● Extracted entries:
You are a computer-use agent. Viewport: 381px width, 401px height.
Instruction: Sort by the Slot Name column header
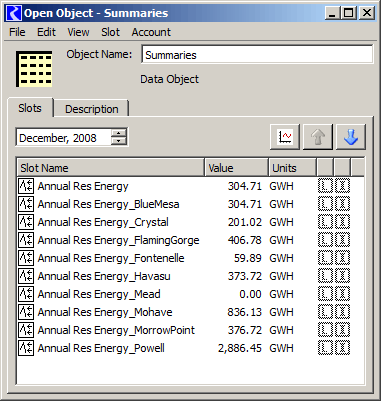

==

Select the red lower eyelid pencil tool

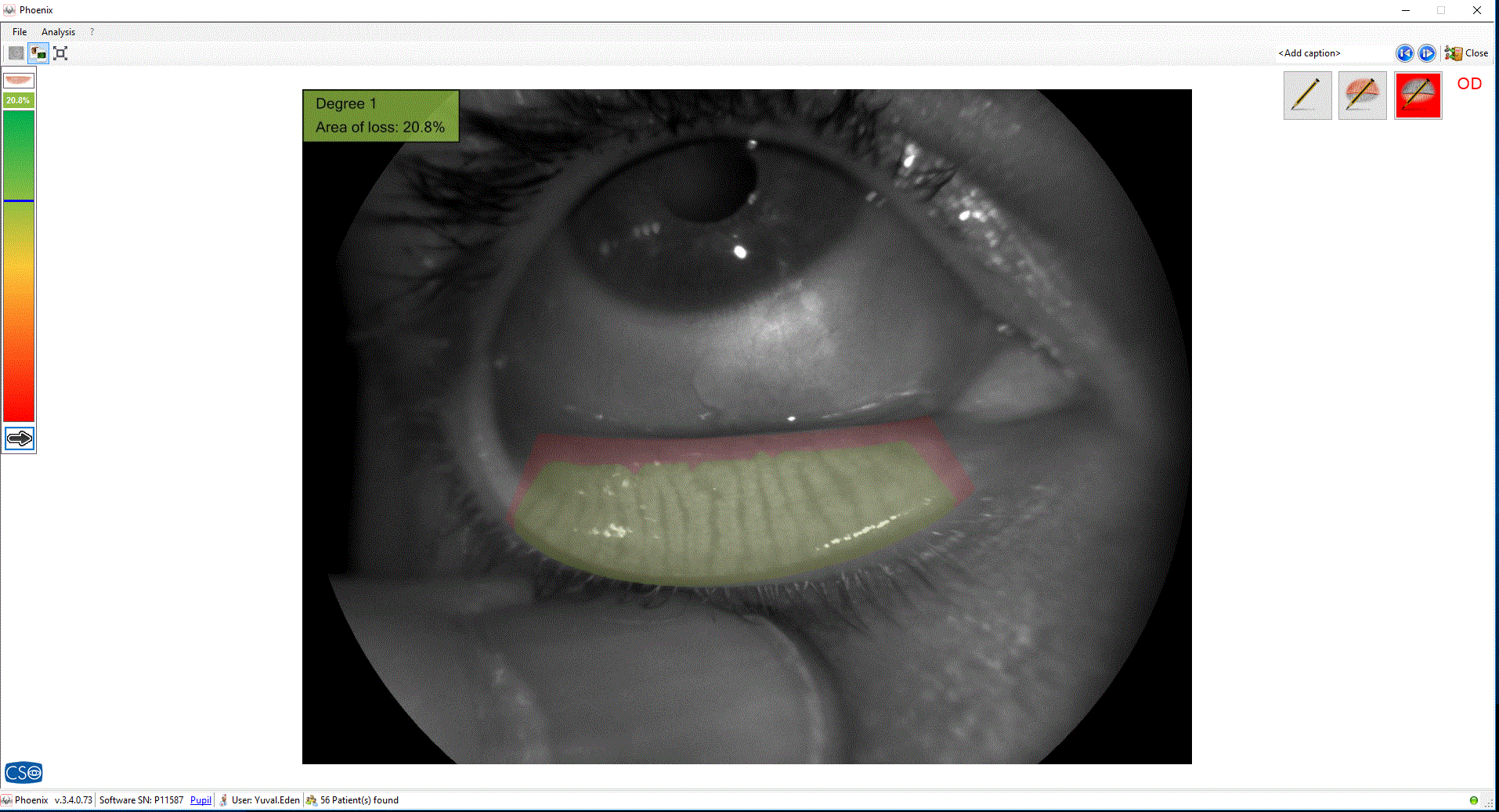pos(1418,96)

---

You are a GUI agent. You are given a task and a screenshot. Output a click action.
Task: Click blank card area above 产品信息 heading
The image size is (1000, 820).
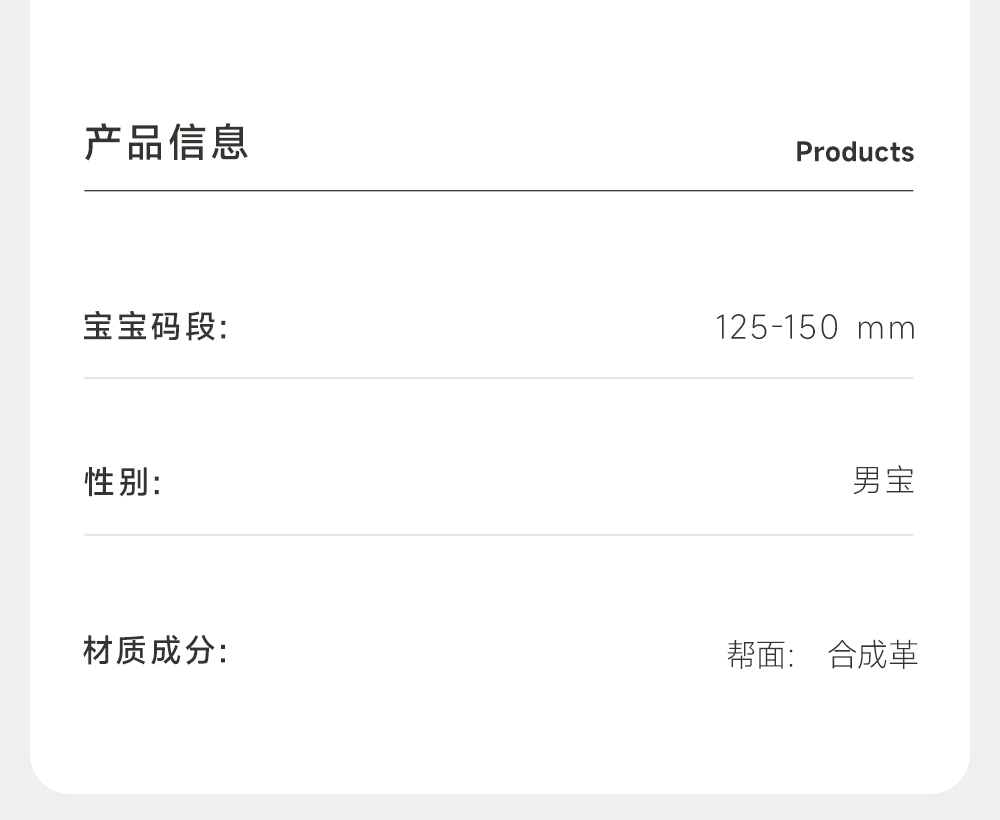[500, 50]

● Set problem: Turn the items, starting at the line that contains "You are a computer-use" and ending after the line that contains "Instruction: Sort by", into a Markdown table with the columns Row and Line, leaving out any blank lines.

● Answer for this exercise:
| Row | Line |
|---|---|
| 1 | You are a computer-use agent. Viewport: 381px width, 401px height. |
| 2 | Instruction: Sort by the Slot Name column header |